A government bill was presented to the Dutch States-General in 1905 for a revision of the constitution. Its purpose was to revise the laws of succession, and allow the governing body the right to select their own ruler in the event of Queen Wilhelmina dying childless. At the same time, it was proposed that Heinrich XXXII should be proclaimed Crown Prince of The Netherlands, take up residence at The Hague, and become more familiar with the Dutch people. If the various parties involved refused, they proposed pursuing the bill and changing the succession so that they might choose a more agreeable candidate; the majority of the Dutch people were in favor of the latter plan.

In 1907, there were fears that Wilhelmina was going to abdicate in favor of her Saxe-Weimar cousins, as a clause in a recent legislative bill submitted to the Dutch parliament called for the exclusion from the succession of children born after the abdication of a sovereign. Such fears were misplaced however, as Wilhelmina later elaborated that she had no wish of abdicating, and that the legislation was directed at the widowed and childless Grand Duke of Saxe-Weimar-Eisenach, who, though well known to be considering giving up his claim to the throne, was considering marrying again; there would have been considerable confusion as a result were he to give up the succession claim in favor of his aunt Marie, only to later pass his claim onto any children he might have.

In 1909, the country's hopes were finally realized. After suffering numerous miscarriages, an heir, Crown Princess Juliana was finally born to Queen Wilhelmina, thus securing the Dutch succession for another generation.

==Marriage==
On 19 May 1920, Heinrich married Princess Marie Adelheid of Lippe, daughter of Prince Rudolf of Lippe (1856-1931) and his wife, Princess Luise von Ardeck (1868-1959). She was coincidentally a cousin of Prince Bernhard of Lippe-Biesterfeld, husband of Princess Juliana. He was seventeen years older, and they were divorced the following year, on 18 February 1921. Two months later on 12 April 1921 at Bremen, Marie Adelheid subsequently remarried to Heinrich's youngest brother Prince Heinrich XXXV Reuss of Köstritz (1887-1936), producing one son before their divorce in 1923 (Heinrich XXXV had to divorce his wife of ten years Princess Marie of Saxe-Altenburg (1888-1947) for his marriage to Marie Adelheid to occur). Marie Adelheid would become a prominent Nazi socialite in later years, serving as an aide to Richard Walther Darré. Her choice of third husband, commoner Friedrich Kurt Hanno Konopath (1882-1962), was in reaction to her first two unhappy marriages, and would reflect her changing views of a new nobility dictated not only by blood, but also support of certain ideals.

Prince Heinrich XXXII never remarried, and died childless on 6 May 1935, aged 57, at Bad Tölz, Germany.

About this task:
Retype, word for word, the portion of the Dutch succession text above that begins with the words "In 1907, there" and ends with "he might have.".

Provided data:

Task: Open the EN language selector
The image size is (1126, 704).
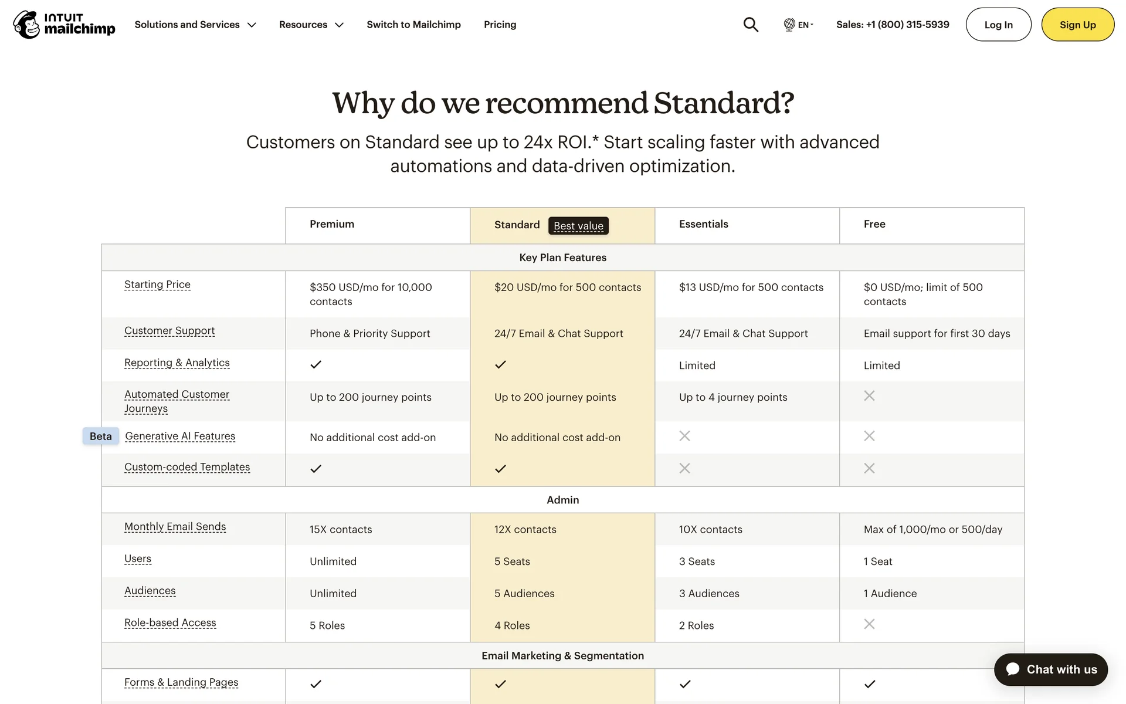Action: [805, 25]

Exercise answer:
In 1907, there were fears that Wilhelmina was going to abdicate in favor of her Saxe-Weimar cousins, as a clause in a recent legislative bill submitted to the Dutch parliament called for the exclusion from the succession of children born after the abdication of a sovereign. Such fears were misplaced however, as Wilhelmina later elaborated that she had no wish of abdicating, and that the legislation was directed at the widowed and childless Grand Duke of Saxe-Weimar-Eisenach, who, though well known to be considering giving up his claim to the throne, was considering marrying again; there would have been considerable confusion as a result were he to give up the succession claim in favor of his aunt Marie, only to later pass his claim onto any children he might have.